# Does your area have an issue with theft?



## BrownSheep (May 22, 2012)

My area does! The local feedstore manager had twin lamb stolen last year. 4 piglets, a feeder, and some feed this year. I know the local dairy lose calves pretty often. The dairy operations in my area are pretty large, a couple 1000 cows per farm.  Not to mention most outfits have more then one dairy! Personally, I've never lost anything or anybody, but well be moving the lambs closer to the house till they get bigger.


----------



## elevan (May 22, 2012)

No issues with theft around here.  We're more likely to have animals show up announced.


----------



## Pearce Pastures (May 23, 2012)

No theft but I have had two friends wake up to extra goats dropped off in their pastures.


----------



## BrownSheep (May 23, 2012)

I want  to go live in your guys' reverse stealing places.


----------



## Pearce Pastures (May 23, 2012)

Indiana is awesome, I gotta say.  But the animals that were dumped were so not awesome.  One of the friends kept them, but she had to do some serious reconditioning and deworming, but they were at least friendly animals.  The other person had the animal shelter come catch it and take it-not friendly and sickly looking.

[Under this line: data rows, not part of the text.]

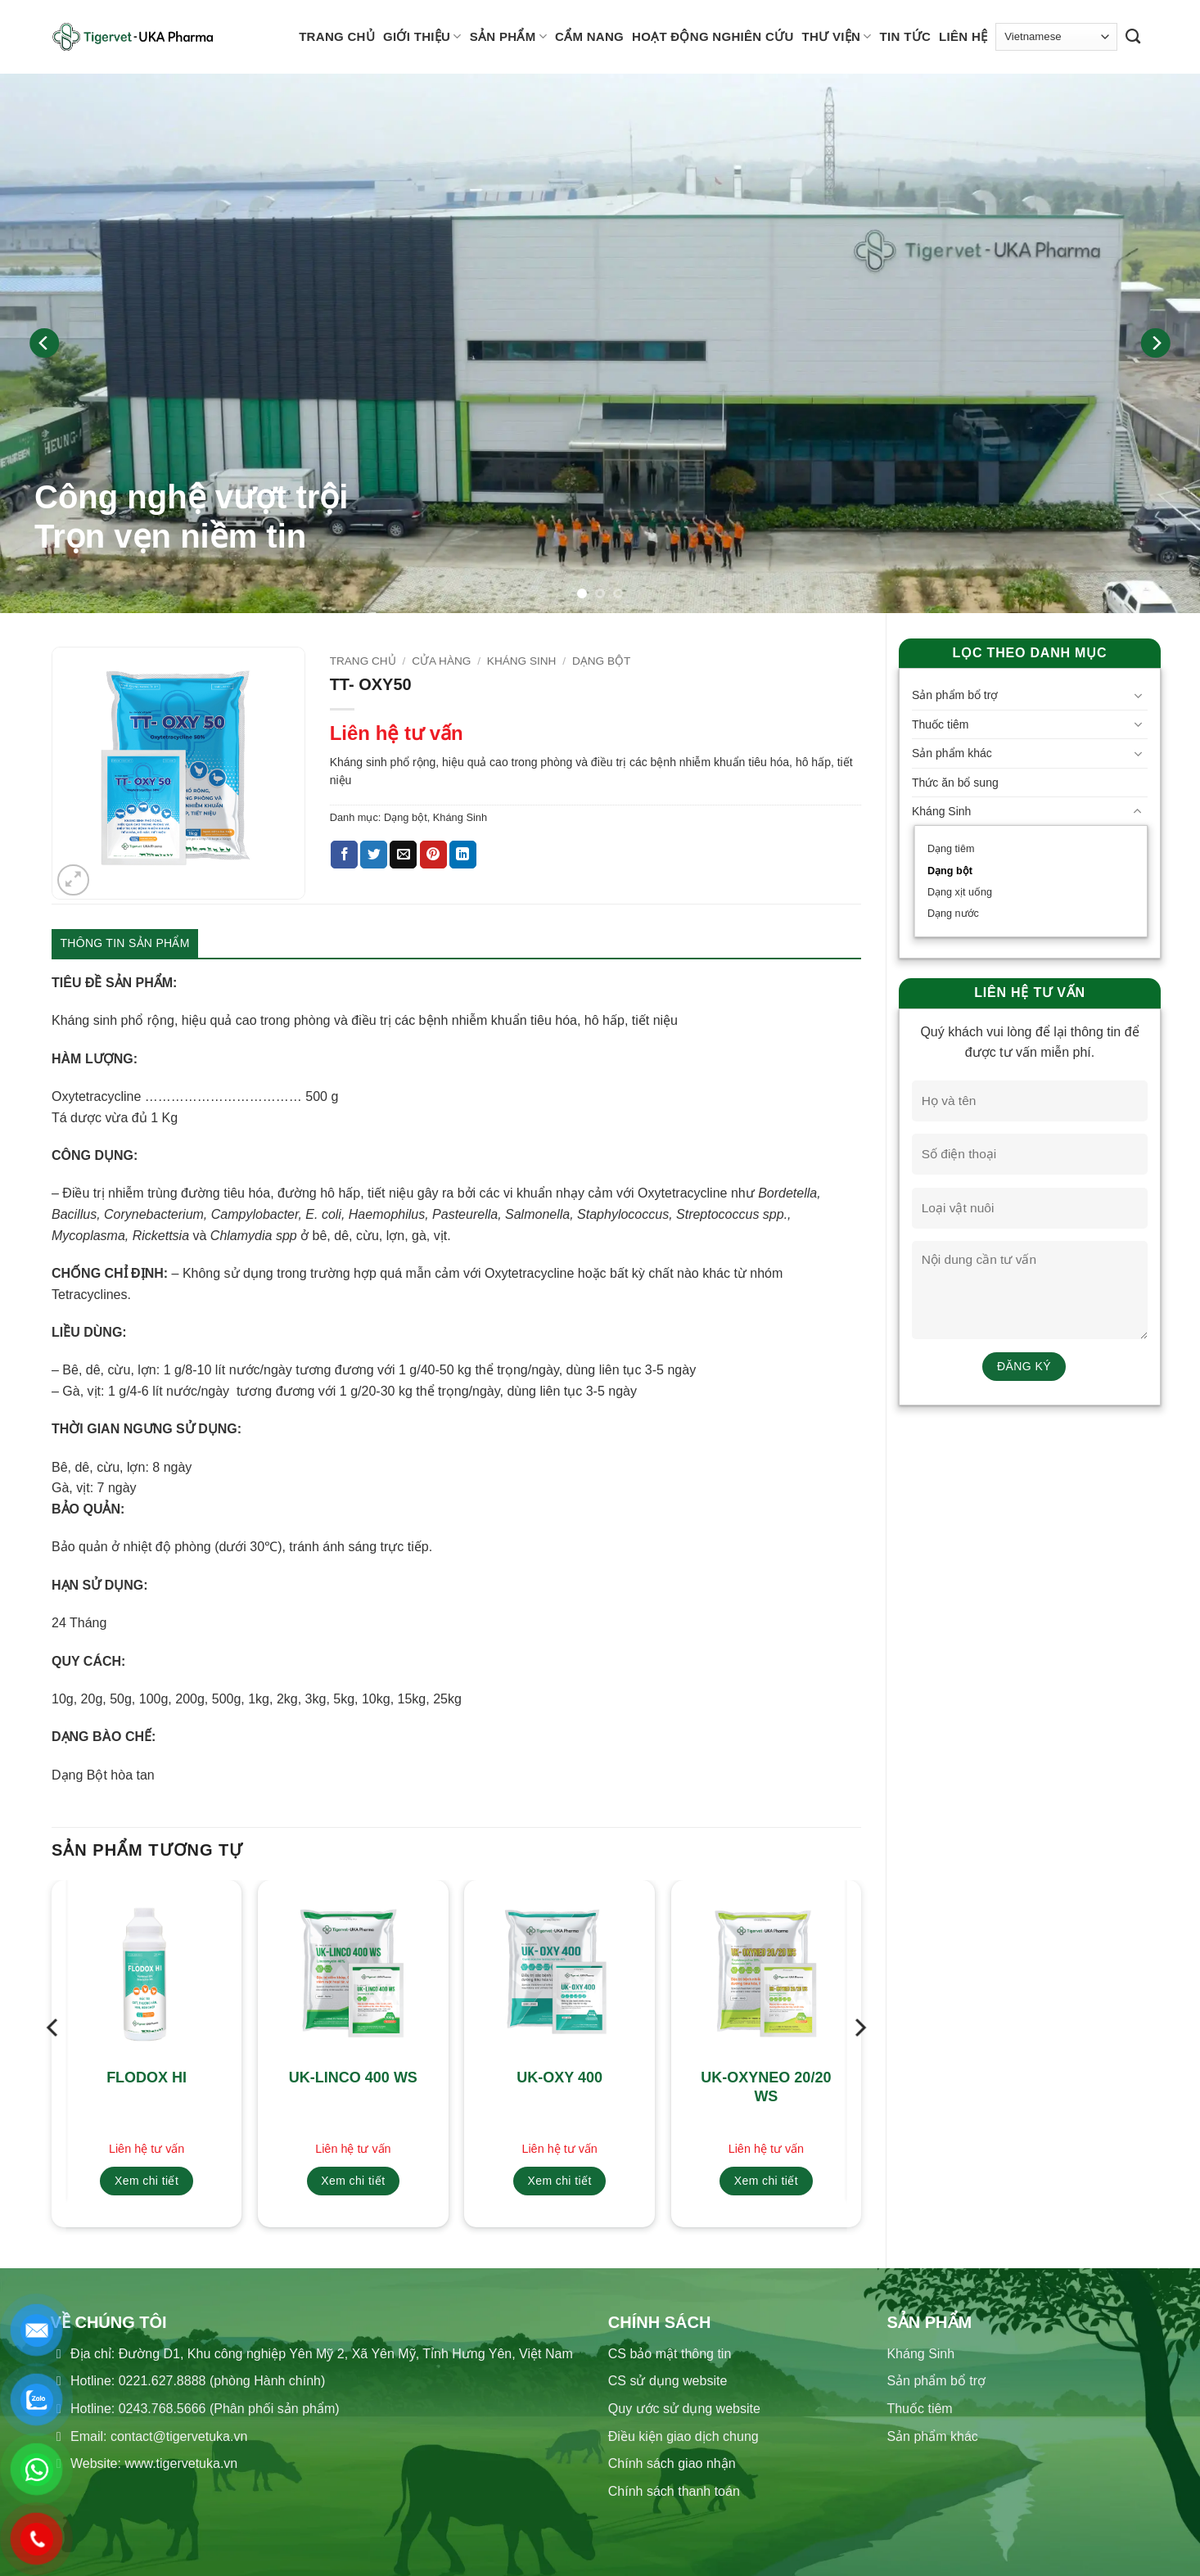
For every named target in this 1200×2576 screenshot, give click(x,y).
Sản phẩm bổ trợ (955, 695)
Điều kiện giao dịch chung (683, 2436)
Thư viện (837, 36)
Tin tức (905, 36)
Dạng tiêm (950, 849)
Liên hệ (963, 36)
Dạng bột (949, 871)
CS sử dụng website (668, 2381)
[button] (73, 880)
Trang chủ (337, 36)
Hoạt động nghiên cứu (713, 36)
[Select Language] (1056, 36)
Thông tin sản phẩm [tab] (125, 943)
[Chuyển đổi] (1138, 696)
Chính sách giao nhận (672, 2463)
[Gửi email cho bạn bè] (403, 854)
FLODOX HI (146, 2077)
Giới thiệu (422, 36)
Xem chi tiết (146, 2180)
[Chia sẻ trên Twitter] (373, 854)
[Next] (1155, 343)
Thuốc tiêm (940, 724)
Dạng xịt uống (959, 892)
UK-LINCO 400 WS (353, 2077)
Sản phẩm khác (952, 753)
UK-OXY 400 (559, 2077)
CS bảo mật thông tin (670, 2354)
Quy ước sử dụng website (684, 2409)
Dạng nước (953, 913)
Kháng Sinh (941, 811)
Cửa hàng (441, 661)
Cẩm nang (589, 36)
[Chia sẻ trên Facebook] (344, 854)
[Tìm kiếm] (1133, 37)
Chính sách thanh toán (674, 2491)
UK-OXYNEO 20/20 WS (766, 2087)
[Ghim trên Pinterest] (433, 854)
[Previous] (45, 343)
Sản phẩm (508, 36)
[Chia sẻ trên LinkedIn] (462, 854)
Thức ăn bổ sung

I was worried recently about theft though due to a series of break-ins in my town (in broad daylight while people are at work).  I don't own a thing worth stealing except for my goats so I checked with my insurance company (they laughed a little) but said they do not cover animals at all (whether stolen or killed in say a fire).  I put up a deer camera in a bush by the barn to give me a little peace of mind so if someone did pull up and take something, I would at least have a video of them and their vehicle.


----------